A family-centered lifestyle intervention for obese six- to eight-year-old children: Results from a one-year randomized controlled trial conducted in Montreal, Canada

  • Tamara R. Cohen
  • Tom J. Hazell
  • Catherine A. Vanstone
  • Celia Rodd
  • Hope A. WeilerEmail author
Quantitative Research

Abstract

OBJECTIVES: Childhood obesity interventions should be family-centered and focused on lifestyle behaviours that achieve sustainable reductions in adiposity. The primary objective of this randomized controlled trial was to test a family-centered lifestyle intervention using Canada’s Food and Physical Activity (PA) Guidelines to reduce body mass index-for-age z-scores (BAZ) in overweight and obese (OW/OB) children.

METHODS: Children (n = 78; ages 6–8.5 years) were randomized to standard (StnTx) or modified (ModTx) interventions or control (Ctrl). Measurements at baseline and every three months for one year included: anthropometry, BAZ, waist circumference (WC), and dual-energy X-ray absorptiometry scans for percent body fat (%BF), fat mass (FM) and trunk fat mass. Fatty acids measured by gas chromatography were used to assess compliance to the milk and alternatives interventions during the first six months. Six intervention sessions were based on Canada’s Food and PA Guidelines and individualized to meet the needs of the family. ModTx were advised to consume four milk and alternatives/day versus the recommended two (StnTx) and to preferentially engage in daily weight-bearing PA. Ctrl were provided the guidelines.

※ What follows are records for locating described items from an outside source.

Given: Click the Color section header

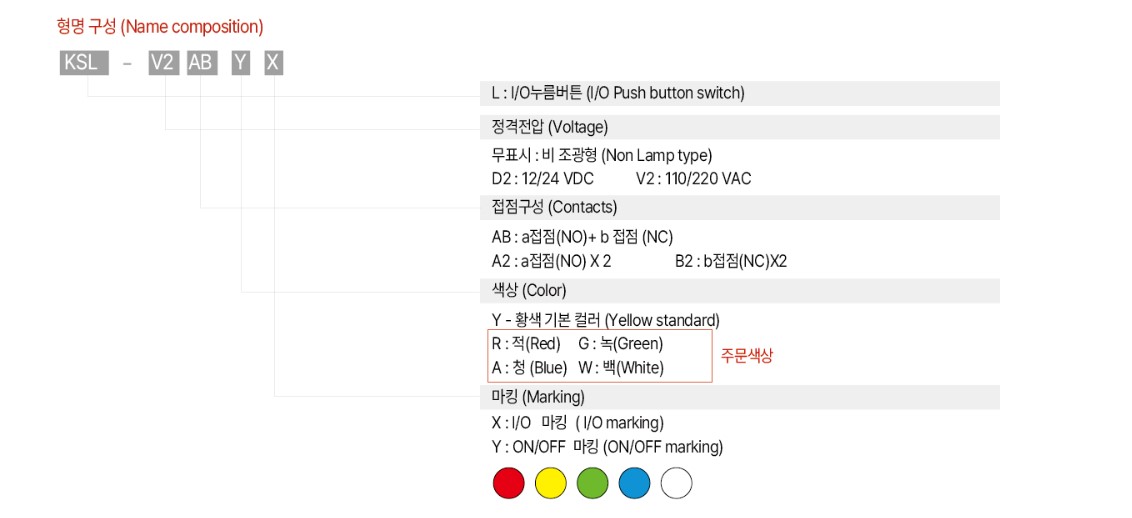Looking at the screenshot, I should (740, 291).
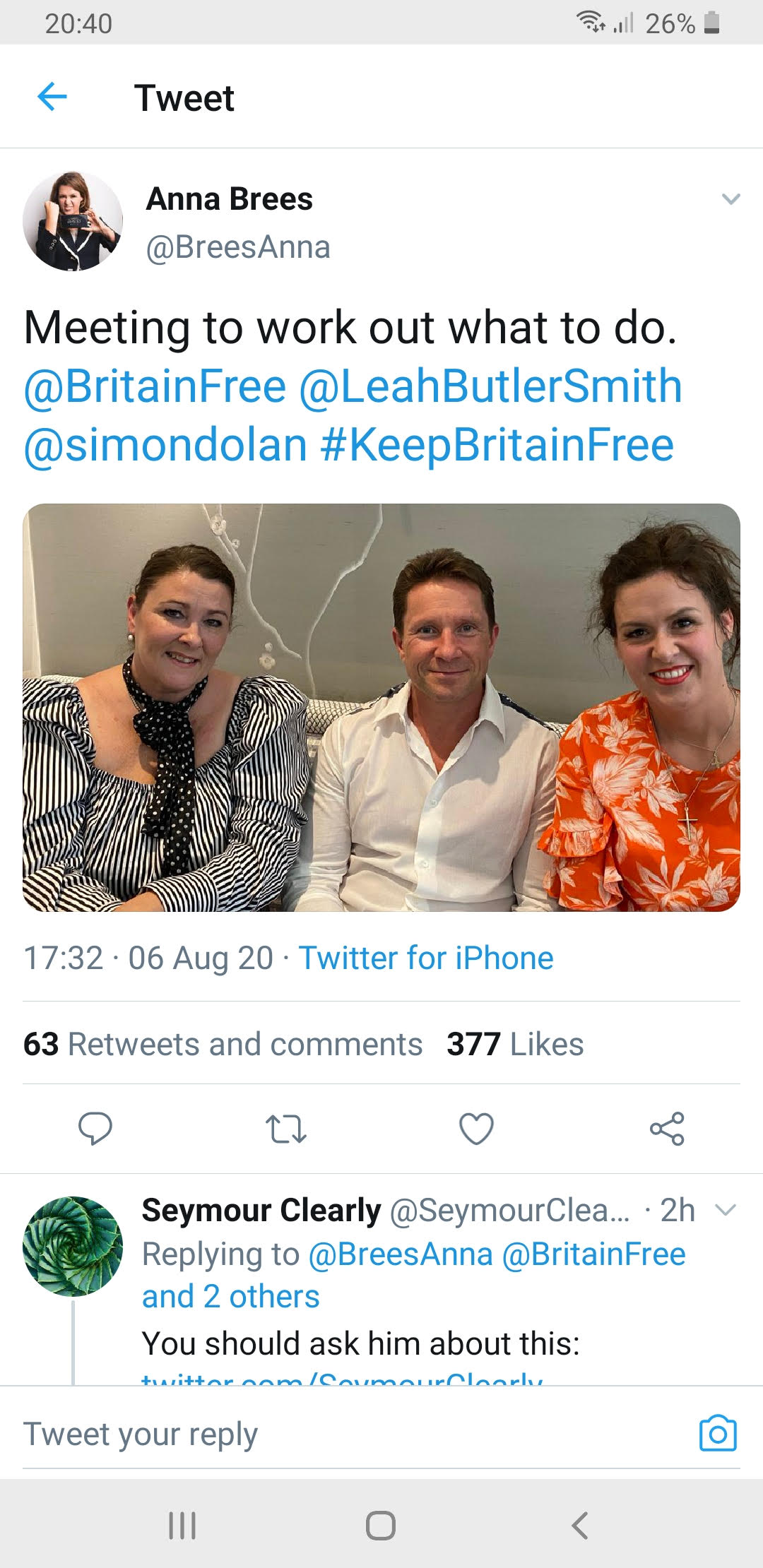Image resolution: width=763 pixels, height=1568 pixels.
Task: Tap the retweet icon
Action: (285, 1129)
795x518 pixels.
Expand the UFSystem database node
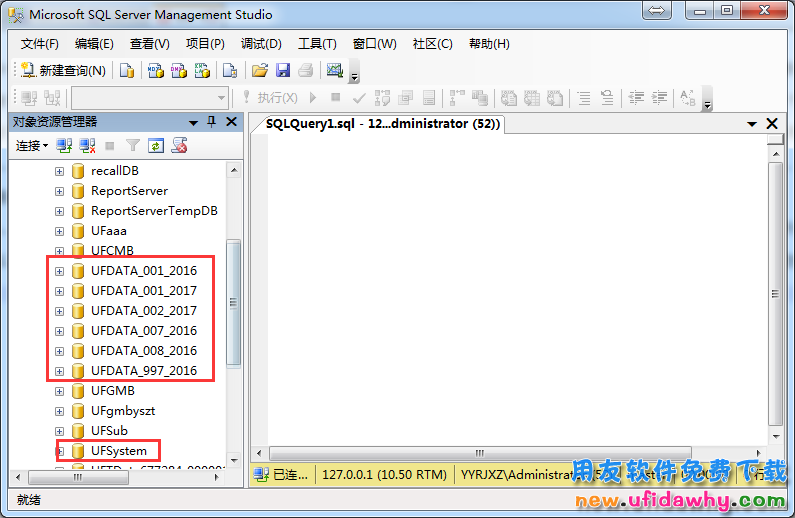[x=59, y=451]
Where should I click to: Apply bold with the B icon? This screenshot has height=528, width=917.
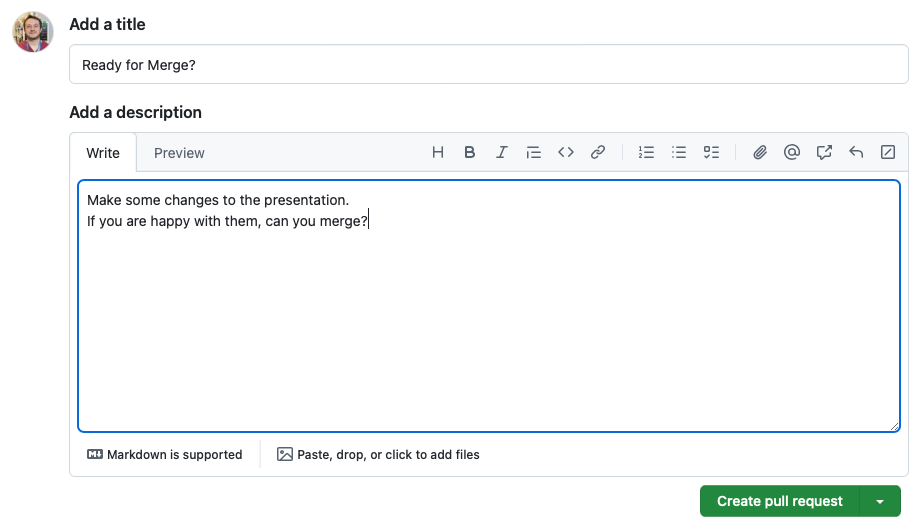(x=470, y=153)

RESULTS: Baseline anthropometry did not differ among groups. At 12 months (n = 73), all groups increased height (p < 0.001) and lean mass (p < 0.001). ModTx decreased BAZ (p < 0.001); %BF decreased in ModTx (p = 0.018), but not in StnTx (p = 0.997) or Ctrl (p = 0.998). FM, WC and trunk fat mass all significantly increased in Ctrl (p < 0.001). At baseline and three months, fatty acids did not differ among groups, however they did decrease in ModTx at six months [C14:0 (−0.07%, p = 0.053), C15:0 (−0.04%, p = 0.049), C17:0 (−0.09%, p = 0.036)].

CONCLUSION: Participating in a family centered-lifestyle intervention that focused on Canadian dietary and PA Guidelines and emphasized increasing milk and alternatives and weight-bearing PA had positive effects on reducing adiposity in OW/OB children. Guidelines are appropriate for the obese pediatric population but need to be individualized to meet the needs of the family. Additional studies are warranted to test the use of biochemical indices to assess compliance to milk and alternative intakes in OW/OB children participating in lifestyle interventions.

Key words

Childhood obesity overweight obese interventions dairy body mass index 

Résumé

OBJECTIFS: Les interventions contre l’obésité juvénile devraient être centrées sur la famille et sur les habitudes de vie qui produisent des baisses durables de l’adiposité. L’objectif premier de notre essai comparatif randomisé était de tester une intervention sur le mode de vie centrée sur la famille utilisant le Guide alimentaire canadien et les Directives canadiennes en matière d’activité physique (AP) pour réduire les écarts Z de l’indice de masse corporelle en fonction de l’âge (ZIA) chez les enfants en surpoids et obèses (SP/OB).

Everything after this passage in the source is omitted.